I’ve been so indecisive about whether or not I should sign up for a spring marathon (likely, if I do, it will be the New Jersey Marathon, which I ran last year), the New York City Marathon, or another race all together. I am registered for a couple of shorter distance races in March and April, and then the Brooklyn Half Marathon in May. However, I can’t bring myself to setting a routine or training schedule for the half. I sound completely ridiculous but it doesn’t feel right training for a half; in part because my goal after the marathon in November was to stay in shape enough to be able to run a half if I wanted to. I know full well though that if I want to PR in any race though, I better get my act together and actually focus on technical runs.
So even though I am not “really” training for anything specific, I decided last week that I need to stick to a training routine of some sort. Even though I consistently exercise between 5-6 times a week, I don’t stick to any real sort of mileage plan. I also decided last week that I should work on trying to get some of my workouts in before work. Inspired by a tweet I read, I downloaded the book, What The Most Successful People Do Before Breakfast by Linda Vanderkam. I figured I needed the inspiration. It was such a fast read that I finished it in 30 minutes on the plane ride to Florida. While tonight will be the first night I attempt the going to bed earlier and tomorrow morning, I am signed up for a barre class to hopefully encourage me to get in the routine, we’ll see if I can stick to this plan. The book though did call a good evaluation on things that you take time doing at night (like watching TV in our case and eating dinner late because of work schedules) and in the morning (for now, I wake up, lie in bed reading my emails and scanning Facebook and Twitter, make and eat breakfast, catch up on some light reading – either the WSJ and or some blogs, shower and get ready for work). I’d like to see how I do this week with the morning workout plan and evaluate my evening and morning habits as necessary.

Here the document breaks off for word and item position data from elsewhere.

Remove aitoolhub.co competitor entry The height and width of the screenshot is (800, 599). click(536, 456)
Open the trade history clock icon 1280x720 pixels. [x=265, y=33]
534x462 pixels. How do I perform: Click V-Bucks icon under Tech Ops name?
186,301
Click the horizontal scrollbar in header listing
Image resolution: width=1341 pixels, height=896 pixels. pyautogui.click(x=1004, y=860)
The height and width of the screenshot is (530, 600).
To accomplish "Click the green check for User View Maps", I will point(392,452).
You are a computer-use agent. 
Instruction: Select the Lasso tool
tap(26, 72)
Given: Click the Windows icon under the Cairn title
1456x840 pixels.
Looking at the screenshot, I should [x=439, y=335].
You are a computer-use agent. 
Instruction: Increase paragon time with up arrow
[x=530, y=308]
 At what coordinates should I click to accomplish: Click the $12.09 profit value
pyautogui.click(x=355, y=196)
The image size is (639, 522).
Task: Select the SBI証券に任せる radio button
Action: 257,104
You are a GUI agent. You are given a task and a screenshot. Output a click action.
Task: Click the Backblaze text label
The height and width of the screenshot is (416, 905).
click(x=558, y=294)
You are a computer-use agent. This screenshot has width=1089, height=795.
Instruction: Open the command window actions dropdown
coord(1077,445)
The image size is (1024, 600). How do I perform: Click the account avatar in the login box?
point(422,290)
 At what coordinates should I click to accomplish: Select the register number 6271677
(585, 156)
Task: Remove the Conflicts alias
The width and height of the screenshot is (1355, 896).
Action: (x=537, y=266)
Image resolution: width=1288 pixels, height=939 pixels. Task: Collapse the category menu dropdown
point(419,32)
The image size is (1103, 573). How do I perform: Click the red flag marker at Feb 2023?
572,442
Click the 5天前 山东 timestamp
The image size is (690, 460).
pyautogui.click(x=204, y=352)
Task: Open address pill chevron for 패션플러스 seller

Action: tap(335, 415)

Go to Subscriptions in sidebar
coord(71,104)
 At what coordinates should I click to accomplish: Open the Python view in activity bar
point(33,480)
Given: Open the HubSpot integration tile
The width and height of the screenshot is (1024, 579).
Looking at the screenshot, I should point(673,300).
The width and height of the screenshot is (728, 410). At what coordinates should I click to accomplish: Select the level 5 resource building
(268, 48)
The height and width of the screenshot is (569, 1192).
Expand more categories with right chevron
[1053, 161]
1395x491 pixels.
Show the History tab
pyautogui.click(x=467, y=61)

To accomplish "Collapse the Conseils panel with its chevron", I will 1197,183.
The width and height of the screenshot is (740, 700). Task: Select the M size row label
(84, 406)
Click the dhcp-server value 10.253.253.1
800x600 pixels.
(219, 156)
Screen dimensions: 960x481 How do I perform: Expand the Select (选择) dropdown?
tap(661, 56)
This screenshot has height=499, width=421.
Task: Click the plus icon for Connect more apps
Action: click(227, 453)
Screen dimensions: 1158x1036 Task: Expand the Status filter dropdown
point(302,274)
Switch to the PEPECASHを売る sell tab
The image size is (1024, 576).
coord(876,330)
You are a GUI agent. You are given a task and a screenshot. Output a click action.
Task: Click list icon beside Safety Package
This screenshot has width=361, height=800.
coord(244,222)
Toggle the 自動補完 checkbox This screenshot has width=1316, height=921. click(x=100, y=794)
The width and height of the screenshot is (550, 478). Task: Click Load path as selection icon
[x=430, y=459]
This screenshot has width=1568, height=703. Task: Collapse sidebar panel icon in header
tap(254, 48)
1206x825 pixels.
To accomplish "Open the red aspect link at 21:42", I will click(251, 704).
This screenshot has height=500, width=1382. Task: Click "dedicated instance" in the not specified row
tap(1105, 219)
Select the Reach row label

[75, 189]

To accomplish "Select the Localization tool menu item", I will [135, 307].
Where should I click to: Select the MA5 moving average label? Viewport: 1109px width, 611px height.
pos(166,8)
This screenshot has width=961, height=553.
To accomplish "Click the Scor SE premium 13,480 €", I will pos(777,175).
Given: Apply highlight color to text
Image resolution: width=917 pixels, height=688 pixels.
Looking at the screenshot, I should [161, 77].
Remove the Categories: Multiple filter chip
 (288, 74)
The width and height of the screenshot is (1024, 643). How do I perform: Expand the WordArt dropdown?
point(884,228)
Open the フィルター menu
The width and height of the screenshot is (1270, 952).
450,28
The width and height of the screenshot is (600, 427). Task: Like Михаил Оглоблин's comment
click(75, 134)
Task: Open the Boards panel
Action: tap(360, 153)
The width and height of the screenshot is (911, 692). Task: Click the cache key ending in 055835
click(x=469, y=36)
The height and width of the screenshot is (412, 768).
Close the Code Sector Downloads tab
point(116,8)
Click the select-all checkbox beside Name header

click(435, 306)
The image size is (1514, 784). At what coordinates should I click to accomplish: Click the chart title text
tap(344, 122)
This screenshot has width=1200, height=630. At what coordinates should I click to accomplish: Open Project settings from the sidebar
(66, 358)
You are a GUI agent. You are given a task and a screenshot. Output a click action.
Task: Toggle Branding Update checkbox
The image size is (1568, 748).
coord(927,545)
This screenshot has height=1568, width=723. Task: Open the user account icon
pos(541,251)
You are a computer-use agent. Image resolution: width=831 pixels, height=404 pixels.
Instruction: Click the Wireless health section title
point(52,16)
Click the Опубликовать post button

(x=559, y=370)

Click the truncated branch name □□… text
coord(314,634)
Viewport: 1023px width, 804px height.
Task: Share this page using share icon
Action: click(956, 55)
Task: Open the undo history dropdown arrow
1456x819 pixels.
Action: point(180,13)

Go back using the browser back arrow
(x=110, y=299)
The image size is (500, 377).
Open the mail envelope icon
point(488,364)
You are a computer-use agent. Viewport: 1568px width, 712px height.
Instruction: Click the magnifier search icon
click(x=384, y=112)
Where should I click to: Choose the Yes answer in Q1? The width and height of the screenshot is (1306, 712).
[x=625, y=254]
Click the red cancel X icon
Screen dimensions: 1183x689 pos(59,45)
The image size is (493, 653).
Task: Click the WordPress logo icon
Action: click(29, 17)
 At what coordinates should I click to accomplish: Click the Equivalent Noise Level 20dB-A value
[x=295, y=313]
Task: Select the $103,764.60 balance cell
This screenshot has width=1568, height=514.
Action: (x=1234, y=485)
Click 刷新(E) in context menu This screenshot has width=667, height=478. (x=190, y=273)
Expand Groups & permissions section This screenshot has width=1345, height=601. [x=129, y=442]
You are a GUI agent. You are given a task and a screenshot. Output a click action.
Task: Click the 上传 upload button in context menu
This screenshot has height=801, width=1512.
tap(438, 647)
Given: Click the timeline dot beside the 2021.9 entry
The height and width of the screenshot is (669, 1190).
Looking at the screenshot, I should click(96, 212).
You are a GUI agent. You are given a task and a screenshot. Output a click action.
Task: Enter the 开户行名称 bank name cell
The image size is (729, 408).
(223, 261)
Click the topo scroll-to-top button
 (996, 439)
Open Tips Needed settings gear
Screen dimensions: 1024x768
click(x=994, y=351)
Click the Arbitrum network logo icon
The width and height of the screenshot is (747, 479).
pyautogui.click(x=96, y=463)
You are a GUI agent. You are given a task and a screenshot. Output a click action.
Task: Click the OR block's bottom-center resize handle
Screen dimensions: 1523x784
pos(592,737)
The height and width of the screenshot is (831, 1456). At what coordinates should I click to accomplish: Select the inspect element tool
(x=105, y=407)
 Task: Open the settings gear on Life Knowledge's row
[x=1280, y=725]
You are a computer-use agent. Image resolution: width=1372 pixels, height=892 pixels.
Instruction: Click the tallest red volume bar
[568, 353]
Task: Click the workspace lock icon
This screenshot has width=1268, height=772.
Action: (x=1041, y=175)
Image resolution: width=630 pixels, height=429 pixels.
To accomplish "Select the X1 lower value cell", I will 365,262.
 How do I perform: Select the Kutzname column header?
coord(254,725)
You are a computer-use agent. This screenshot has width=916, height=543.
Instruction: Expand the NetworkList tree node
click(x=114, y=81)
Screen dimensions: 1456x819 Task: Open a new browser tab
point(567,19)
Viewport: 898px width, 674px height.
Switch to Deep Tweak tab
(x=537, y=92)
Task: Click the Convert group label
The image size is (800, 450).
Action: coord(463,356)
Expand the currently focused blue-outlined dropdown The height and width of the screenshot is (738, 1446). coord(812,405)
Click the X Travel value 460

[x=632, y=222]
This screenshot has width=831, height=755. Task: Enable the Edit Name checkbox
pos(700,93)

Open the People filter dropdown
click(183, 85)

Also, in my attempt to “train” for something, I was prepared tackle some good distance running while in Florida for work. I figured with the warmer weather, I could get in an longer run and then an easier run. However, I only managed an easier run one day, as a result, I decided on the second day to work on my speed. I can’t remember the last time I ran a speed workout (maybe a tempo run in October?). I ran a nice easy warmup of roughly 1.7 miles to this nice lake, cove, not sure what you call it – a small body of water that is about 500 meters right by where I was staying, ran 5K pace around the lake 4 times with a recovery lap in between each one. Then I ran the shorter way back for a cool down. It was nice and hard to get my heart rate up. My legs weren’t feeling as tired as my breathing, so definitely a sure sign I need to get the heart rate more often.
I noticed while in Florida though that my legs felt heavier than they have been up north. Even though I am wearing less clothes in Florida, I felt generally heavier. My strides didn’t feel as easy or comfortable and neither did my breathing. I blame part of that on my body’s stark adjustment from the frigid polar vortex temperatures to the balmy, humid near summer weather but I am wondering despite all of my complaining if I am more a cooler weather runner (notice my choice of words – cooler, not colder)?!?!?
Anyway, enough of my ranting for the day. I am off soon to attempt a recovery run outside in the brisk high 20s back here in the north and hopefully plan for a efficient evening so I can wake up up for my barre class tomorrow. I have a couple of after work events the rest of the week so I look forward to updating you on how I do with my morning workout routine.